Shehzad Hameed’s documentary wins at Green Image Film Festival in Japan

Titled Pakistan's Himalayan Meltdown, it explores the environmental and geopolitical problems created by water supply from melting glaciers


By Cutacut Editorial Team

KARACHI: Documentary filmmaker and journalist, Shehzad Hameed has been on a winning streak lately. A quick look at his social media reveals the awards he has bagged within the last few days. In March 2021, his documentary Bangladesh’s Delta Disaster won Best Documentary at the Madras Independent Film Festival and the Tagore International Film Festival 2021. Right before March came to an end, Shehzad Hameed added another award to his list, with his documentary on the Himalayan Deltas winning at the Green Image Film Festival in Japan.

Titled Pakistan’s Himalayan Meltdown, the documentary explores the environmental and geopolitical problems created by water supply from melting glaciers.
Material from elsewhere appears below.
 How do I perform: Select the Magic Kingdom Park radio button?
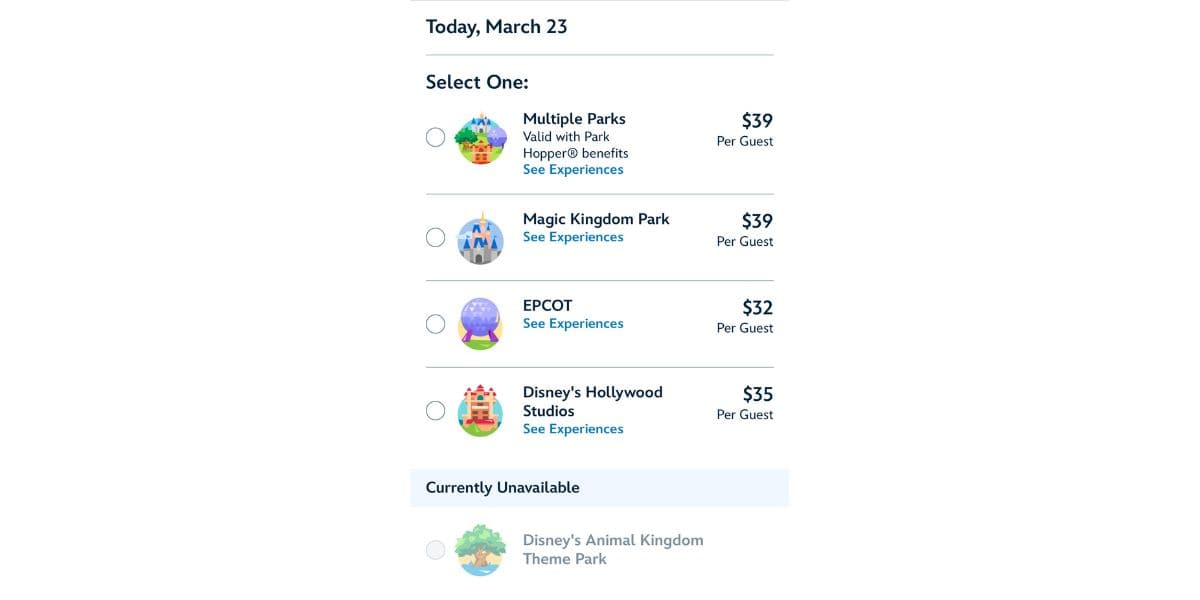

The film was amongst 177 nominated at the Green Image Film Festival out of which only 12 were selected by members of the Hitotsubashi University and the National Film Archive of Japan.

Announcing the achievement on his social media, Shehzad Hameed wrote, “Pakistan’s Himalayan Meltdown was filmed in 2019 that focused on why the second largest icecap outside the polar regions is melting at the fastest rate in human history. One-third of the Himalayan glaciers is projected to melt away by the end of this century due to climate change, threatening the supply of water to nearly 2 billion people across South Asia. The documentary discovers how water can potentially become a major flash point between India and Pakistan as the team went undercover to observe the proliferation of water by thieves in Karachi.”

The filmmaker also made headlines in 2020 when he won the Gender Equality Impact Changemaker award for recognizing the need to build a more equal world for women through his films.